Below are records; extract exactly the lines from the one containing "Image resolution: width=1568" through the last, both included, and keep the pictures out.

[[ EXCERPTED RECORDS open ]]

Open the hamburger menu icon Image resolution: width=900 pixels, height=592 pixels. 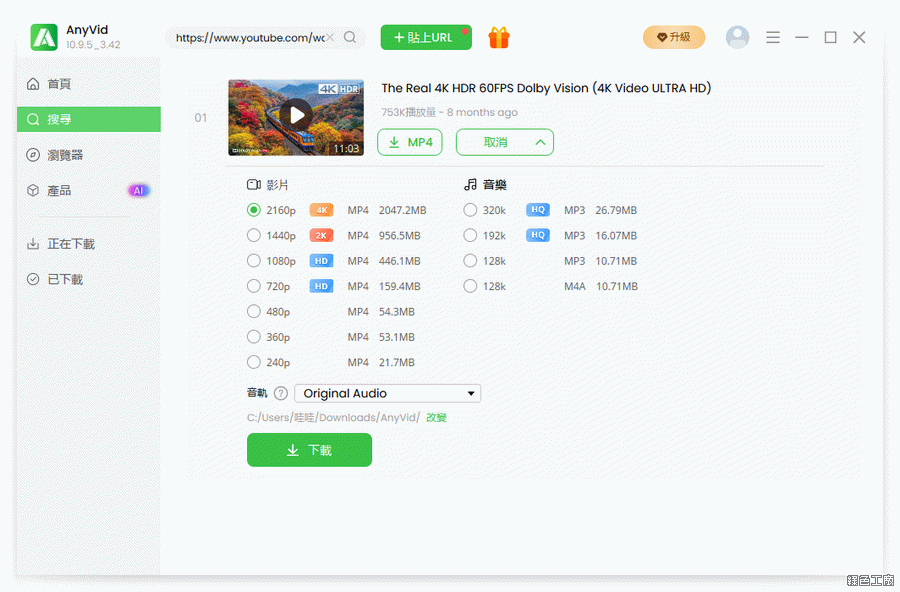coord(773,38)
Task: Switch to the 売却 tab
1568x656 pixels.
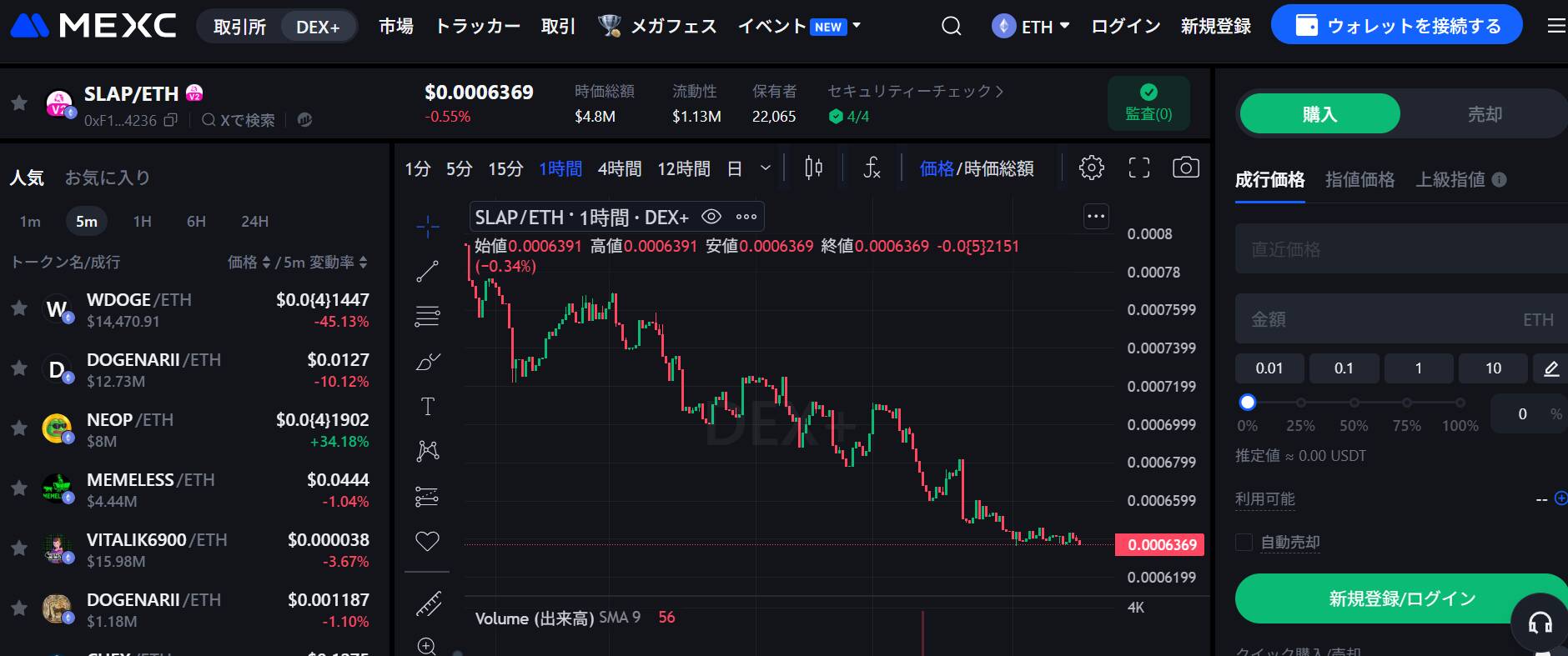Action: click(x=1484, y=114)
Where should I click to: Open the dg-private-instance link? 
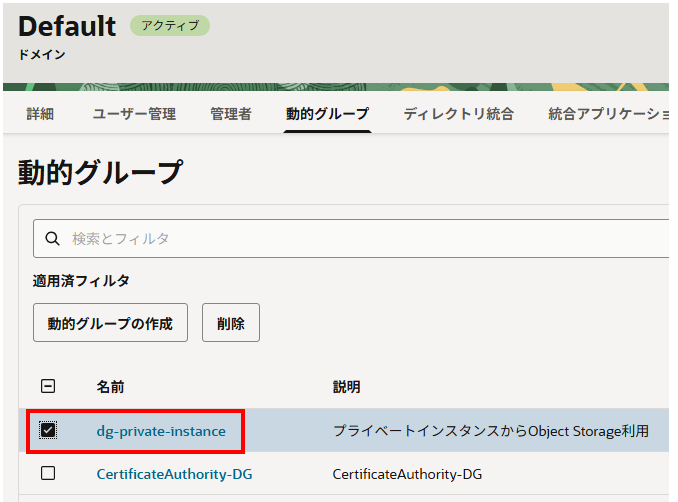(x=161, y=431)
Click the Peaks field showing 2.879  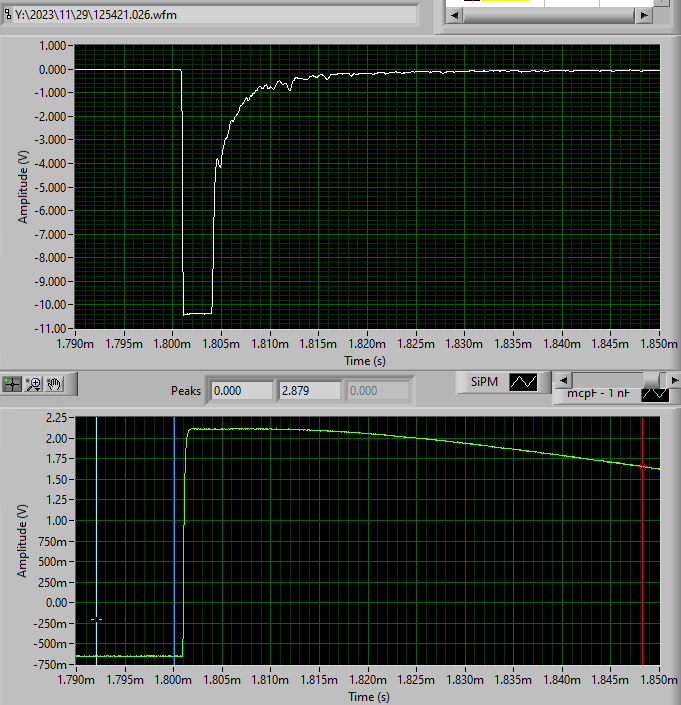pyautogui.click(x=309, y=391)
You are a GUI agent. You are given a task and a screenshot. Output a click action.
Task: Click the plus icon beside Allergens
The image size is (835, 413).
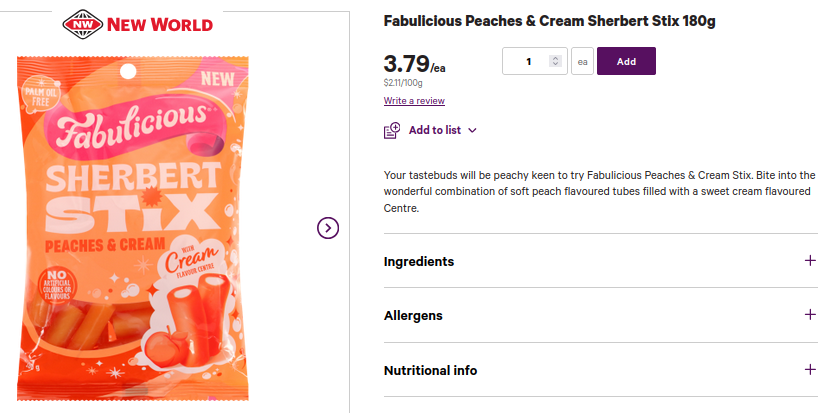[x=810, y=315]
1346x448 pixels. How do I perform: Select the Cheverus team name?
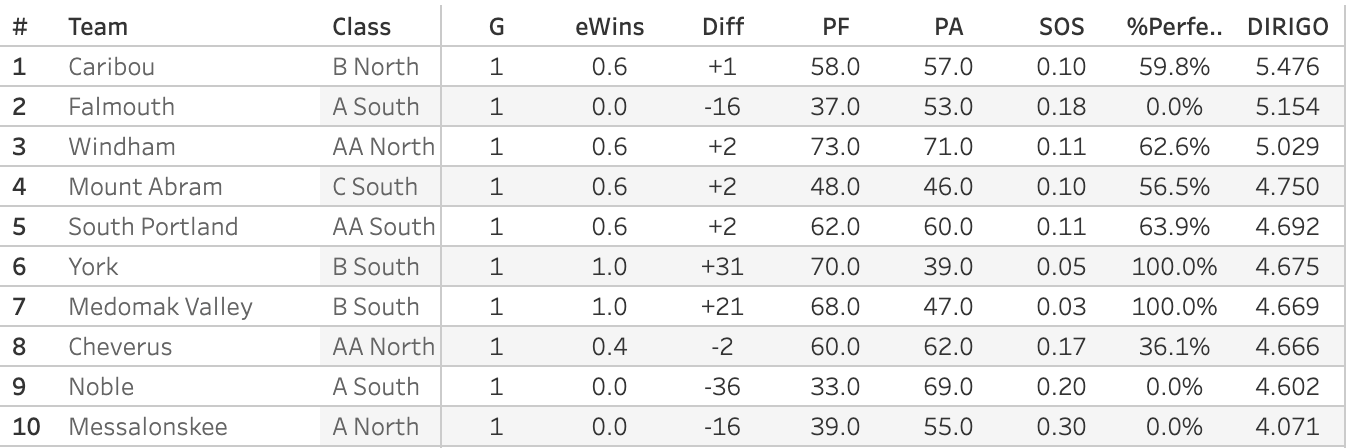tap(120, 347)
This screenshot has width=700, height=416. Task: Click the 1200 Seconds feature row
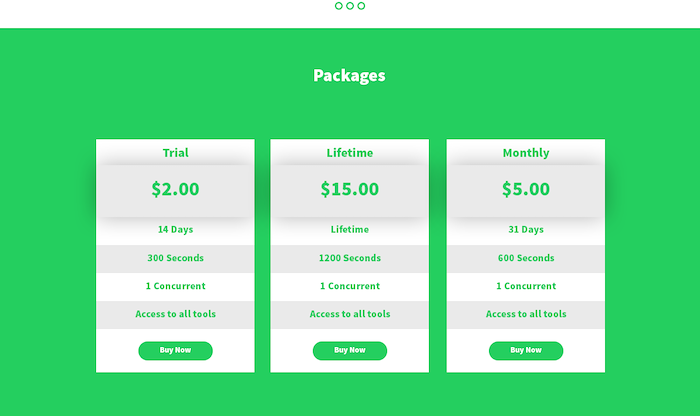tap(350, 258)
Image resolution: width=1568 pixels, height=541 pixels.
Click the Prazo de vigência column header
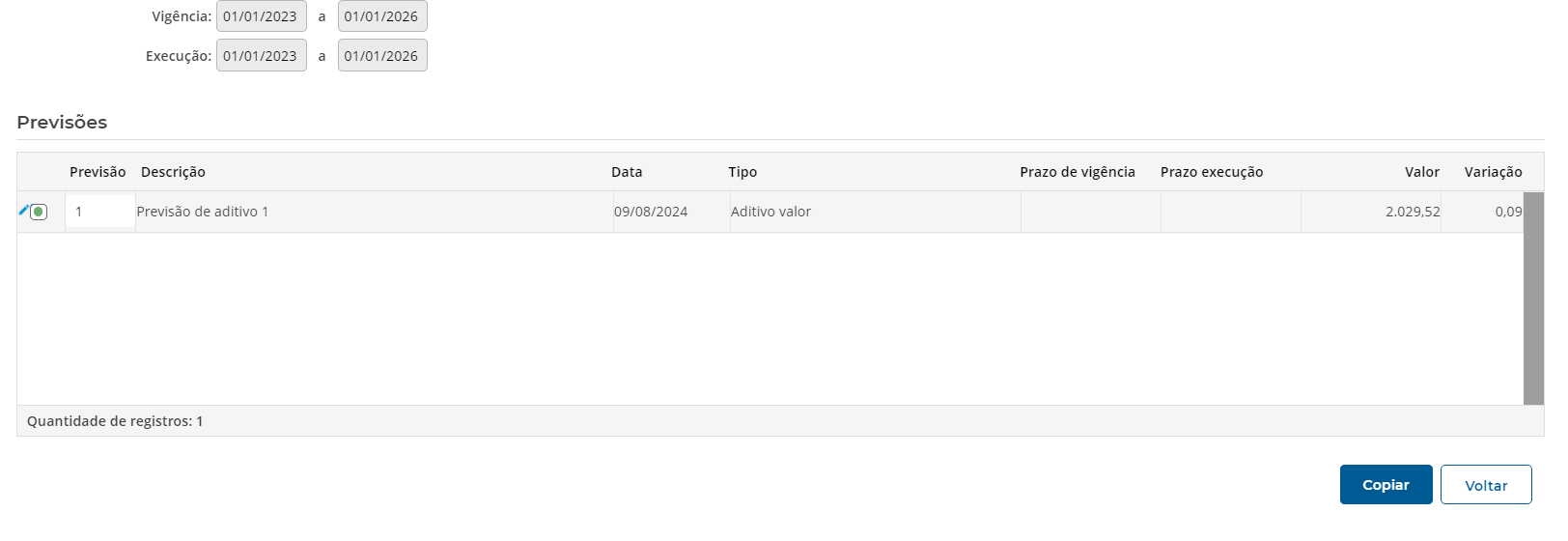coord(1078,172)
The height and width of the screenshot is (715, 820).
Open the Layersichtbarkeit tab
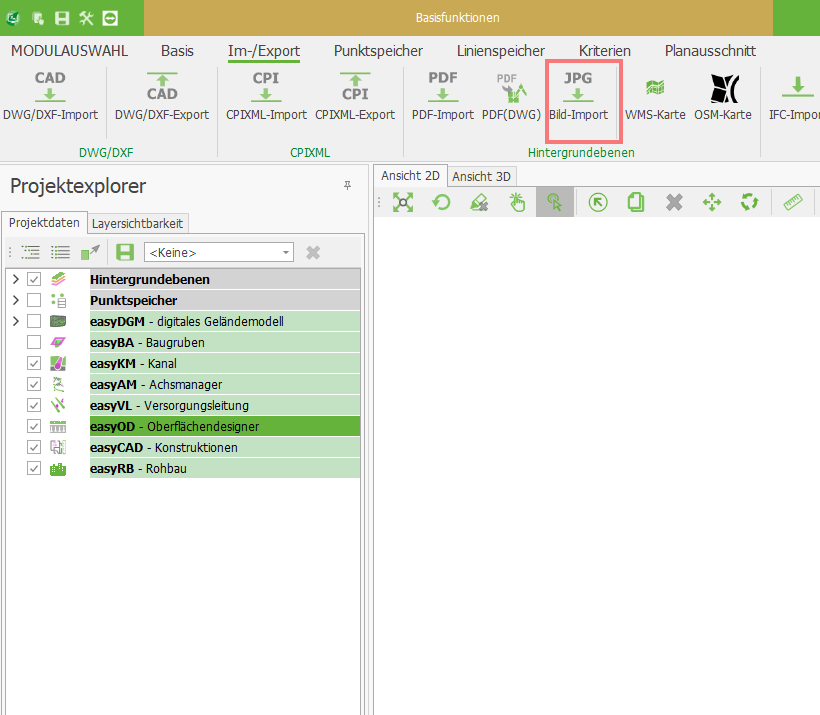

[[ EXCERPTED RECORDS closed ]]

» TASK ANSWER
Image resolution: width=1568 pixels, height=541 pixels.
Click the Prazo de vigência column header
coord(1078,172)
The height and width of the screenshot is (715, 820).
Open the Layersichtbarkeit tab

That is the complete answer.